OpenAI Agents are great. Production still needs a runtime.

You have an OpenAI Agents SDK agent.

It has instructions, tools, maybe handoffs, maybe approval gates. It works locally. The model reads a customer message, calls a tool, reads the result, maybe calls another tool, then returns an answer.

from agents import Agent, function_tool

@function_tool
def lookup_order(order_id: str) -> str:
    return f"Order {order_id}: delayed, ETA Friday"

@function_tool
def shipping_policy(status: str) -> str:
    return "If weather-delayed, wait 48 hours after ETA before replacing."

agent = Agent(
    name="customer_support_agent",
    instructions=(
        "You are a careful customer support assistant. "
        "Always look up the order and shipping policy before answering."
    ),
    model="gpt-5-nano",
    tools=[lookup_order, shipping_policy],
)

That is a good harness. OpenAI Agents SDK knows how to drive the agent: which model to call, which tools exist, when a tool needs approval, how handoffs work, how run state is represented, and how SDK tracing behaves.

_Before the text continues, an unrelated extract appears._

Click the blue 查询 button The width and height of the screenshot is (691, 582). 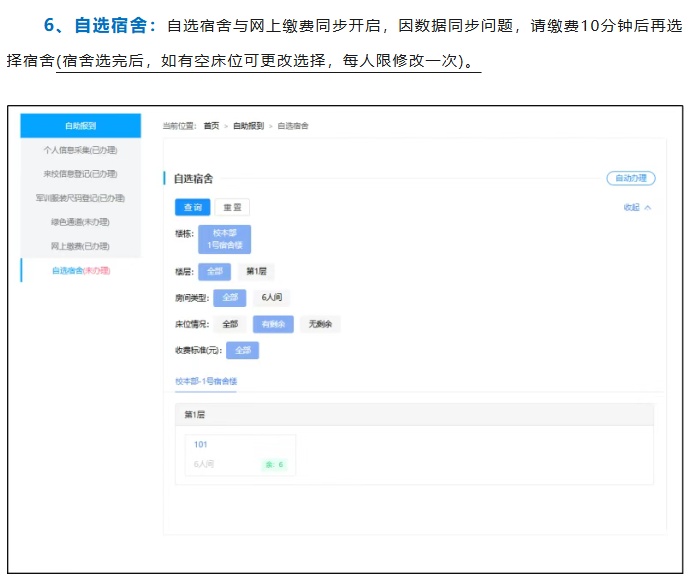point(191,207)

Then the agent leaves your laptop.

Not in the naive sense of “someone put a Python script on a server and hoped.” Most teams get further than that. They wrap it in FastAPI. They run it in a worker. They put it on Kubernetes. They add retries around the obvious network calls. Maybe they already store OpenAI RunState somewhere for approval flows.

That gets you a long way. It does not quite give you a runtime.

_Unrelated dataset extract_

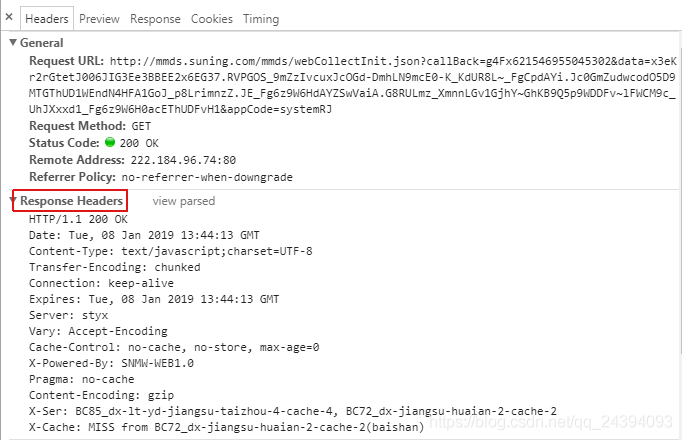Click the X-Cache header line
The height and width of the screenshot is (440, 682).
(x=226, y=427)
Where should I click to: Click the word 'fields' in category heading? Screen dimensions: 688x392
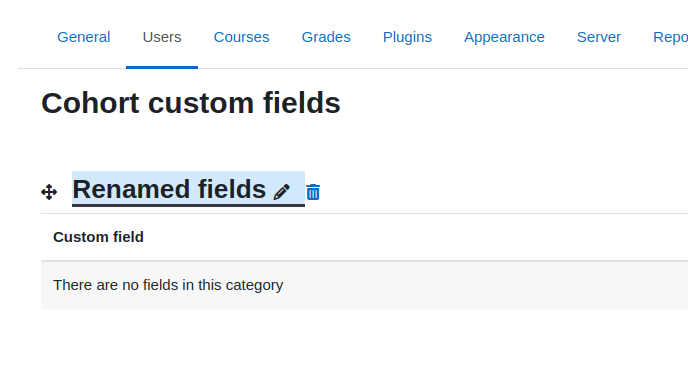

A support run has already looked up order ORD-1007, checked the shipping policy, and drafted most of the answer. Then it reaches a sensitive action: issue a refund, cancel a shipment, send an email, apply account credit. That action needs a human.

The reviewer is at lunch, or worse, they are in a different time zone and reply tomorrow.

You do not want a Kubernetes pod sitting around for nineteen hours because one approval is pending. You also do not want to throw away the run, restart the agent, and hope it does not redo work or duplicate side effects.

OpenAI did not fail here. The SDK exposes approval interruptions and resumable RunState. That is the right SDK-level primitive.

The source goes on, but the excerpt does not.